Keep the writing simple. If the reader finds it difficult to read the prose, the story will not be conveyed well. When writing intense scenes – sex or a fight, for example – remember the expression that ‘less is more’. I’ve known authors sum up these scenes in one well-crafted sentence.
Tag: writing tips
It Has To Be Scary
The submissions call for which I’m crafting a story has a stipulation: Pieces have to be scary. Easy then? No, considering I haven’t been scared by a work of fiction yet.
Though, four authors have come close, so far: Ray Bradbury, Stephen King, Clive Barker and Adam Nevill.
In an earlier post, I mentioned that Bradbury with his short story, The Emissary, and King’s novel, Misery, had managed to give me gooseflesh.
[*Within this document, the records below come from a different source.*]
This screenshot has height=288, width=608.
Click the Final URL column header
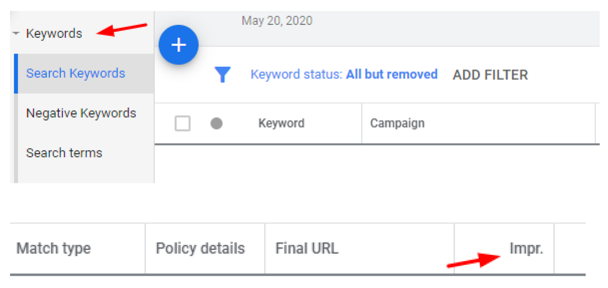[307, 248]
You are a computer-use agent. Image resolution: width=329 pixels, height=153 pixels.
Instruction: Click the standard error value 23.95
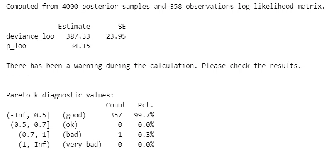(x=116, y=36)
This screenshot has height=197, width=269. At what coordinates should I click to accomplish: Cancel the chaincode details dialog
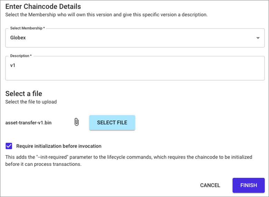(210, 185)
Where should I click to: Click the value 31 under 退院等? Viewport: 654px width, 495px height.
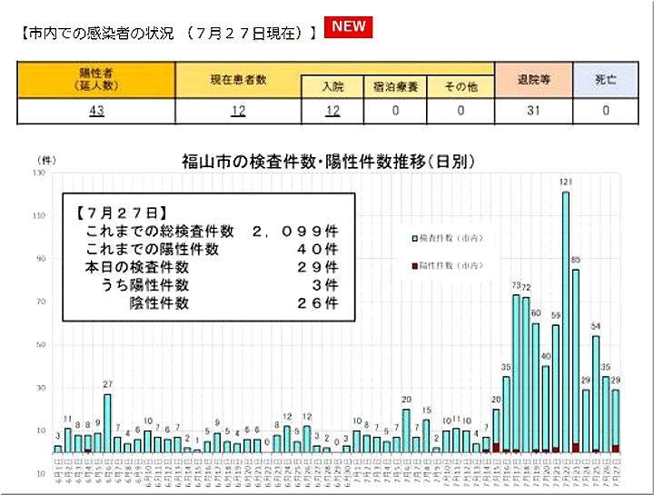532,111
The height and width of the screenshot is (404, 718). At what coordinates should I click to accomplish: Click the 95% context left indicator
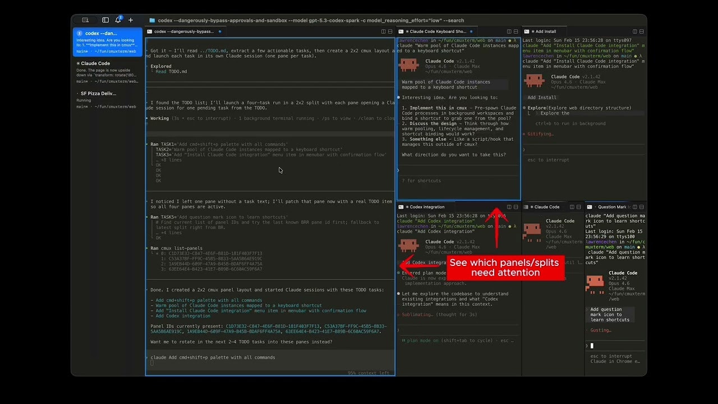click(x=369, y=373)
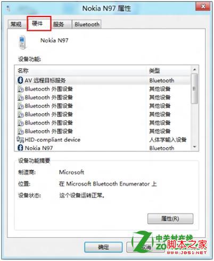Switch to the 常规 tab
This screenshot has height=261, width=214.
coord(17,24)
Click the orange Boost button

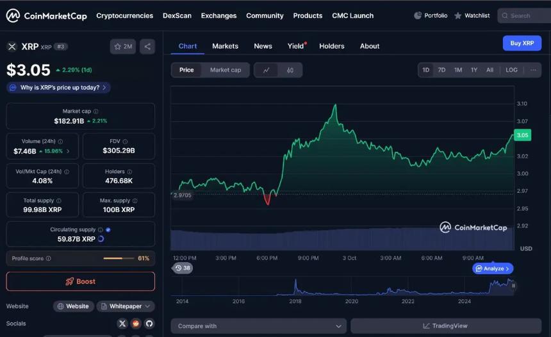(81, 281)
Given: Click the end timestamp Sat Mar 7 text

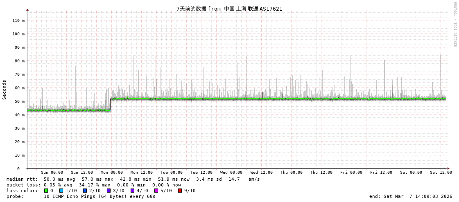Looking at the screenshot, I should point(411,196).
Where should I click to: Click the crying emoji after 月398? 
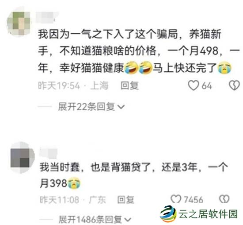click(x=74, y=183)
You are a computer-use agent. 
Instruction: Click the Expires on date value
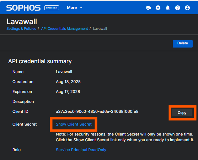(x=68, y=92)
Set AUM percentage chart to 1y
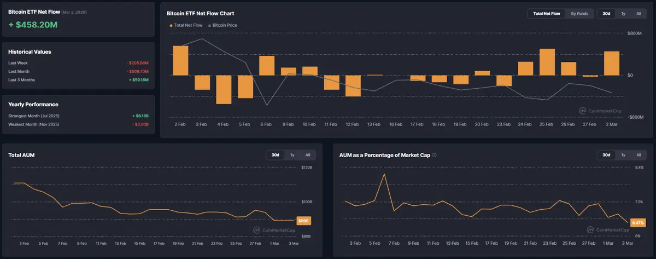 (623, 155)
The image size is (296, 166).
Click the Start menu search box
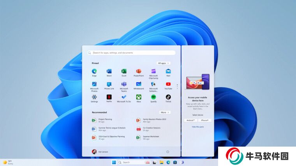coord(131,53)
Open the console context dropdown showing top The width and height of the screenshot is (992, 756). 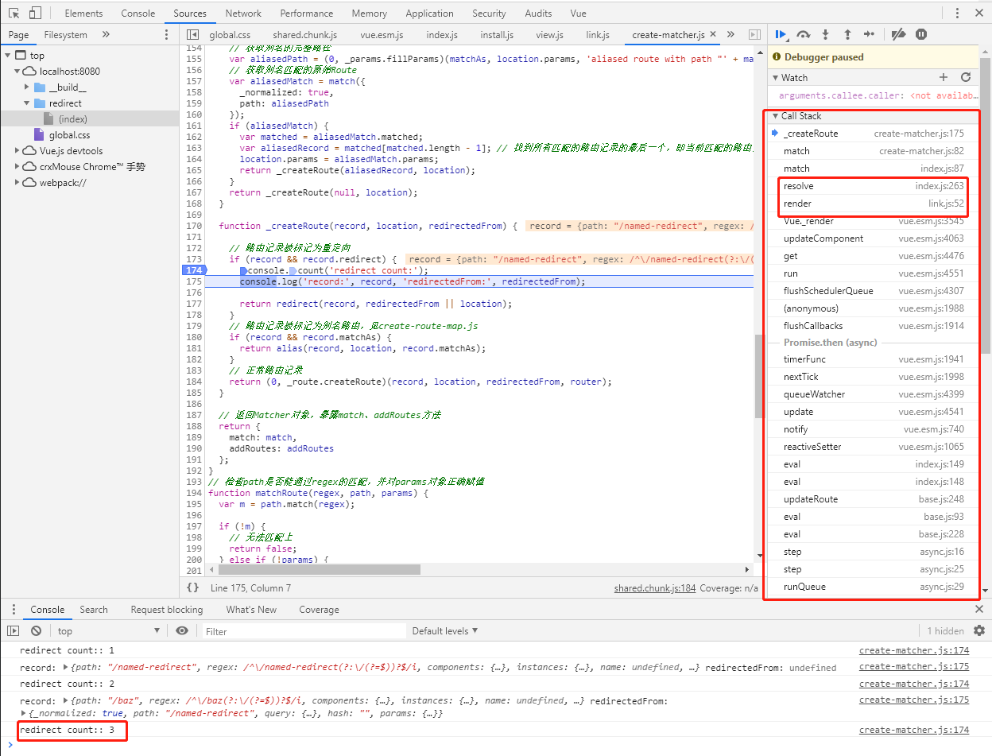[x=109, y=630]
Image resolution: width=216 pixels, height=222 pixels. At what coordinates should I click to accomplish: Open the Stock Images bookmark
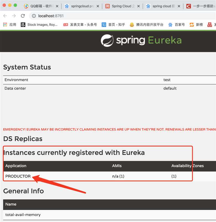click(39, 25)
This was achieved, perhaps, by their ability to immerse the reader in the story and the characters, in addition to perfect timing.
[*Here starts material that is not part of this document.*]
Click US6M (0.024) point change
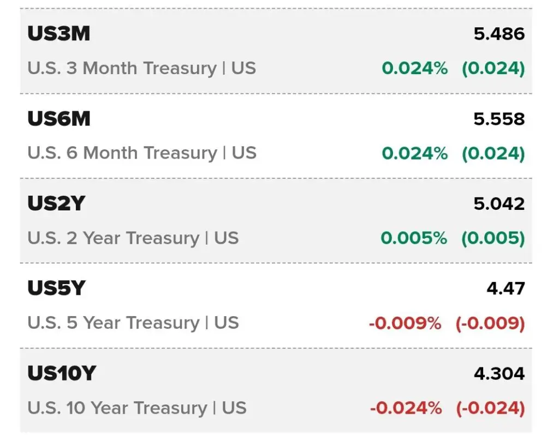This screenshot has width=559, height=435. pyautogui.click(x=493, y=153)
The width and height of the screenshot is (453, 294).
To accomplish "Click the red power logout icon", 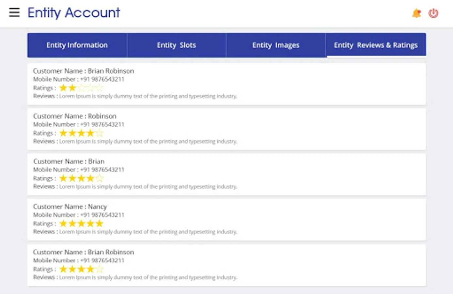I will (433, 13).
Barker’s short fiction anthology, The Books of Blood, heralded a new age of Horror for me. These stories were like listening to Iommi’s (et al) War Pigs for the first time; the text glutinous with dread.
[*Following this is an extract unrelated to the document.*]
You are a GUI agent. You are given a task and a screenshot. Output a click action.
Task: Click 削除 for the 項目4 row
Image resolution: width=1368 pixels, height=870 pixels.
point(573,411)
With Nevill, it was the building of, and unrelenting, tension in the first part of The Ritual that may have been achieved through the main protagonist’s increasing isolation, as well as setting and pace.
All I have to do with this technical knowledge is apply it … within a 2,000 word frame.
Don’t rush the scene you are writing. Expand it. Play with ideas; you don’t have to keep them, and they may lead to others that improve the story.
An Exercise in Editing.
I completed the final edit of a story the other week; proud of a killer story. Yesterday, I saw a call for submissions that was perfect for it in all ways, it ticked every box, stroked all the editor’s needs, even I fitted the requirement. Everything matched, except for the word count: the story was 1500 words, the editor required 1200 max. (no, really, 1200 firm, I know because I asked). Originally, the piece was 2000 words, so I had been quite ruthless already, and could not imagine losing a further twenty percent.
I continued to check other markets while some needle-monkey inside my head told me that that first one was decent, and it was the right story. Treat it as an exercise, I thought. So I did, after making a copy of the first version.
That story is now 1198 words and has been mailed to the editor. I’m chuffed, thinking: I didn’t ruin it, it’s a tighter story. I guess that truth will be proved with an acceptance.
This might have been said before, but it’s worth saying again –
Write everyday.
If you ignore the niggling voice in your head telling you what’s wrong with the story, it will cost you later.
If it takes you two and a half hours to achieve the most from that sentence, it takes you two and a half hours.
What Is It Really About?

The werewolf is used as a trope for many societal issues. Like that particular shapeshifter, I’m discovering that my story, Hashtag Rewilding works on quite a few levels too. Although, this is not a bad thing, I feel that is important to keep a short piece of fiction simple if you want to keep the reader engaged.
In preparation for the first edit, which – rightly or wrongly – I’ve undertook with hardly any downtime, I asked myself what is this story really about. This time around the answer – a clue to which is the title – was found when I asked myself a different question: why did I start to write a serious werewolf story when two weeks before I believed it would be many years before I could write such a thing without it being a spoof.
With that in mind I have begun eliminating any thread that may obscure the true nature of this story; any sentence that does not draw the reader in to hear what is whispered between the lines. I guess I’m editing, aren’t I?
My point here is this: Ask yourself what you’re trying to say before you begin to edit.
Twisting your character’s arm is twisting your reader’s arm.
Repetition makes the improbable probable.